→ INFORMATION PROVIDED:
#####

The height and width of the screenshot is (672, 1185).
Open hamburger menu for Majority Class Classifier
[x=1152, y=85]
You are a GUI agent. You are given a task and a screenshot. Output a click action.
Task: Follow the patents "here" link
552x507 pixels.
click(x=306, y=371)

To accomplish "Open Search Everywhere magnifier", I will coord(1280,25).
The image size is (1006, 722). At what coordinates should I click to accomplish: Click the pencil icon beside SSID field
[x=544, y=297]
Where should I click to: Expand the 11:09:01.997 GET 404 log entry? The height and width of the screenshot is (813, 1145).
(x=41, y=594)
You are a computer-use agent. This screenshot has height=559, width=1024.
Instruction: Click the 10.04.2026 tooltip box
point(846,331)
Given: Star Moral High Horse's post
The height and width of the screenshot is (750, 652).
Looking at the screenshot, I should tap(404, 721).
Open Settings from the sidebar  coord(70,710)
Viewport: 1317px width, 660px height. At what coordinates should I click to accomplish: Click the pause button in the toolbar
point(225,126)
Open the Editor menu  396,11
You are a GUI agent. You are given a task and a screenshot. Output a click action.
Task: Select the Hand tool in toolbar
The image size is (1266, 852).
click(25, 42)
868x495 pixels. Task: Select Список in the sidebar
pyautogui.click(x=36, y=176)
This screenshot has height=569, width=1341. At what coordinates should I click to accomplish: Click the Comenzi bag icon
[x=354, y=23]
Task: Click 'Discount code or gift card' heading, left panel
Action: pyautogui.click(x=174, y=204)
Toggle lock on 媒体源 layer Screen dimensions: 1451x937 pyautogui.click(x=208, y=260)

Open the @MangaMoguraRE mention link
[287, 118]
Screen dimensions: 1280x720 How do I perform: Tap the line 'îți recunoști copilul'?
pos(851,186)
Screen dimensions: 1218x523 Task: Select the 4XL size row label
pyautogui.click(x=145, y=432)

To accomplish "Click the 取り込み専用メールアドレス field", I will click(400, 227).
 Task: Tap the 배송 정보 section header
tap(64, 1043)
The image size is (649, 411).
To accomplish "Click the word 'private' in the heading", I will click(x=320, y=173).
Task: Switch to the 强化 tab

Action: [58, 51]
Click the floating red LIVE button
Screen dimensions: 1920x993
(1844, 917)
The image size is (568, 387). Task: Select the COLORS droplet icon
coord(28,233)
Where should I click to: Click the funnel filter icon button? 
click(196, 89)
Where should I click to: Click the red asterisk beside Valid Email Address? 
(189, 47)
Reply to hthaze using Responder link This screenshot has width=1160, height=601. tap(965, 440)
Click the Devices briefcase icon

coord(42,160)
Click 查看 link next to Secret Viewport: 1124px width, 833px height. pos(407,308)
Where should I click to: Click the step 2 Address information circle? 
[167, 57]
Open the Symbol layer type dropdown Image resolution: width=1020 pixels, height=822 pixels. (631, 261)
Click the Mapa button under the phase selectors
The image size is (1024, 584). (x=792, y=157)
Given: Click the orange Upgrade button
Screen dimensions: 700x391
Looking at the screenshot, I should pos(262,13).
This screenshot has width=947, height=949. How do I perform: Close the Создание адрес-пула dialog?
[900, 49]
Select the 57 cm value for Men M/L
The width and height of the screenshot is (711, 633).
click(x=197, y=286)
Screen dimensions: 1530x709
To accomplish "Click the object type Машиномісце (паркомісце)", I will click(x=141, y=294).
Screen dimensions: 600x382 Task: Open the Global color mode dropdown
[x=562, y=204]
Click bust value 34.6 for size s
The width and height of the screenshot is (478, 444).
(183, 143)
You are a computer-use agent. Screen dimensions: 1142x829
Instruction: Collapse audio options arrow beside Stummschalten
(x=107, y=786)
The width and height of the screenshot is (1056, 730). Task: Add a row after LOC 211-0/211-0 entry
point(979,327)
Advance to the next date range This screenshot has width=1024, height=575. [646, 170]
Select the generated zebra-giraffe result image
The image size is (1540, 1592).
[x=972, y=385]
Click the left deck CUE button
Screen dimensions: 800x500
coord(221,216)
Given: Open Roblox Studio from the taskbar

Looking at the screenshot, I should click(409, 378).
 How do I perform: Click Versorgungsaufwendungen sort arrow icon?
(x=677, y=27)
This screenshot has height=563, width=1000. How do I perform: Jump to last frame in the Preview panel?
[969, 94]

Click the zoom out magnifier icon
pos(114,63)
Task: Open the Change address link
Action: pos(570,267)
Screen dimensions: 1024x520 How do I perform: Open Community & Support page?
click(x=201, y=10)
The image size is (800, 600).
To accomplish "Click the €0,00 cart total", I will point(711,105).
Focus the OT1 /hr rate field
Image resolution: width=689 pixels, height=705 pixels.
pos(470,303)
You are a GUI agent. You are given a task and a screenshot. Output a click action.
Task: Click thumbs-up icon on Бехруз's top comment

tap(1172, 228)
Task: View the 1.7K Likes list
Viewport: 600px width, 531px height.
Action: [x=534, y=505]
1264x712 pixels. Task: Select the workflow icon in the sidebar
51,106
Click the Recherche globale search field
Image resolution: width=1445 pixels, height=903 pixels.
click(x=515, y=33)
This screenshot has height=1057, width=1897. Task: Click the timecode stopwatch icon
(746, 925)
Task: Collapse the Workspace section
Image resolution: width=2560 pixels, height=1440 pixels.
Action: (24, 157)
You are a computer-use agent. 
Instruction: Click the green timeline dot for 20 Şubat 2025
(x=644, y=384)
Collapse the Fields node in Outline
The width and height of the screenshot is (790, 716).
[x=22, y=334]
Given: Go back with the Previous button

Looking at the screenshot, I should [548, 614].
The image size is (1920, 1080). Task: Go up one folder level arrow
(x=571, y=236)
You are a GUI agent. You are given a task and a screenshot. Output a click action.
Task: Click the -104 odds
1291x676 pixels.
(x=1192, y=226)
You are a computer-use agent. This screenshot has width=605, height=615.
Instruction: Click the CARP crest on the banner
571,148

#####

→ DIRECTIONS FOR THIS TASK:
After reading the lines above, reproduce them all exactly.

→ ANSWER FOR THIS EXERCISE:
The height and width of the screenshot is (672, 1185).
Open hamburger menu for Majority Class Classifier
[x=1152, y=85]
You are a GUI agent. You are given a task and a screenshot. Output a click action.
Task: Follow the patents "here" link
552x507 pixels.
click(x=306, y=371)

To accomplish "Open Search Everywhere magnifier", I will coord(1280,25).
The image size is (1006, 722). At what coordinates should I click to accomplish: Click the pencil icon beside SSID field
[x=544, y=297]
Where should I click to: Expand the 11:09:01.997 GET 404 log entry? The height and width of the screenshot is (813, 1145).
(x=41, y=594)
You are a computer-use agent. This screenshot has height=559, width=1024.
Instruction: Click the 10.04.2026 tooltip box
point(846,331)
Given: Star Moral High Horse's post
The height and width of the screenshot is (750, 652).
Looking at the screenshot, I should tap(404, 721).
Open Settings from the sidebar  coord(70,710)
Viewport: 1317px width, 660px height. At what coordinates should I click to accomplish: Click the pause button in the toolbar
point(225,126)
Open the Editor menu  396,11
You are a GUI agent. You are given a task and a screenshot. Output a click action.
Task: Select the Hand tool in toolbar
The image size is (1266, 852).
click(25, 42)
868x495 pixels. Task: Select Список in the sidebar
pyautogui.click(x=36, y=176)
This screenshot has height=569, width=1341. At what coordinates should I click to accomplish: Click the Comenzi bag icon
[x=354, y=23]
Task: Click 'Discount code or gift card' heading, left panel
Action: pyautogui.click(x=174, y=204)
Toggle lock on 媒体源 layer Screen dimensions: 1451x937 pyautogui.click(x=208, y=260)

Open the @MangaMoguraRE mention link
[287, 118]
Screen dimensions: 1280x720 How do I perform: Tap the line 'îți recunoști copilul'?
pos(851,186)
Screen dimensions: 1218x523 Task: Select the 4XL size row label
pyautogui.click(x=145, y=432)

To accomplish "Click the 取り込み専用メールアドレス field", I will click(400, 227).
 Task: Tap the 배송 정보 section header
tap(64, 1043)
The image size is (649, 411).
To accomplish "Click the word 'private' in the heading", I will click(x=320, y=173).
Task: Switch to the 强化 tab

Action: [58, 51]
Click the floating red LIVE button
Screen dimensions: 1920x993
(1844, 917)
The image size is (568, 387). Task: Select the COLORS droplet icon
coord(28,233)
Where should I click to: Click the funnel filter icon button? 
click(196, 89)
Where should I click to: Click the red asterisk beside Valid Email Address? 
(189, 47)
Reply to hthaze using Responder link This screenshot has width=1160, height=601. tap(965, 440)
Click the Devices briefcase icon

coord(42,160)
Click 查看 link next to Secret Viewport: 1124px width, 833px height. pos(407,308)
Where should I click to: Click the step 2 Address information circle? 
[167, 57]
Open the Symbol layer type dropdown Image resolution: width=1020 pixels, height=822 pixels. (631, 261)
Click the Mapa button under the phase selectors
The image size is (1024, 584). (x=792, y=157)
Given: Click the orange Upgrade button
Screen dimensions: 700x391
Looking at the screenshot, I should pos(262,13).
This screenshot has width=947, height=949. How do I perform: Close the Создание адрес-пула dialog?
[900, 49]
Select the 57 cm value for Men M/L
The width and height of the screenshot is (711, 633).
click(x=197, y=286)
Screen dimensions: 1530x709
To accomplish "Click the object type Машиномісце (паркомісце)", I will click(x=141, y=294).
Screen dimensions: 600x382 Task: Open the Global color mode dropdown
[x=562, y=204]
Click bust value 34.6 for size s
The width and height of the screenshot is (478, 444).
(183, 143)
You are a computer-use agent. Screen dimensions: 1142x829
Instruction: Collapse audio options arrow beside Stummschalten
(x=107, y=786)
The width and height of the screenshot is (1056, 730). Task: Add a row after LOC 211-0/211-0 entry
point(979,327)
Advance to the next date range This screenshot has width=1024, height=575. [646, 170]
Select the generated zebra-giraffe result image
The image size is (1540, 1592).
[x=972, y=385]
Click the left deck CUE button
Screen dimensions: 800x500
coord(221,216)
Given: Open Roblox Studio from the taskbar

Looking at the screenshot, I should click(409, 378).
 How do I perform: Click Versorgungsaufwendungen sort arrow icon?
(x=677, y=27)
This screenshot has height=563, width=1000. How do I perform: Jump to last frame in the Preview panel?
[969, 94]

Click the zoom out magnifier icon
pos(114,63)
Task: Open the Change address link
Action: pos(570,267)
Screen dimensions: 1024x520 How do I perform: Open Community & Support page?
click(x=201, y=10)
The image size is (800, 600).
To accomplish "Click the €0,00 cart total", I will point(711,105).
Focus the OT1 /hr rate field
Image resolution: width=689 pixels, height=705 pixels.
pos(470,303)
You are a GUI agent. You are given a task and a screenshot. Output a click action.
Task: Click thumbs-up icon on Бехруз's top comment

tap(1172, 228)
Task: View the 1.7K Likes list
Viewport: 600px width, 531px height.
Action: [x=534, y=505]
1264x712 pixels. Task: Select the workflow icon in the sidebar
51,106
Click the Recherche globale search field
Image resolution: width=1445 pixels, height=903 pixels.
click(x=515, y=33)
This screenshot has height=1057, width=1897. Task: Click the timecode stopwatch icon
(746, 925)
Task: Collapse the Workspace section
Image resolution: width=2560 pixels, height=1440 pixels.
Action: (24, 157)
You are a computer-use agent. 
Instruction: Click the green timeline dot for 20 Şubat 2025
(x=644, y=384)
Collapse the Fields node in Outline
The width and height of the screenshot is (790, 716).
[x=22, y=334]
Given: Go back with the Previous button

Looking at the screenshot, I should [548, 614].
The image size is (1920, 1080). Task: Go up one folder level arrow
(x=571, y=236)
You are a GUI agent. You are given a task and a screenshot. Output a click action.
Task: Click the -104 odds
1291x676 pixels.
(x=1192, y=226)
You are a computer-use agent. This screenshot has width=605, height=615.
Instruction: Click the CARP crest on the banner
571,148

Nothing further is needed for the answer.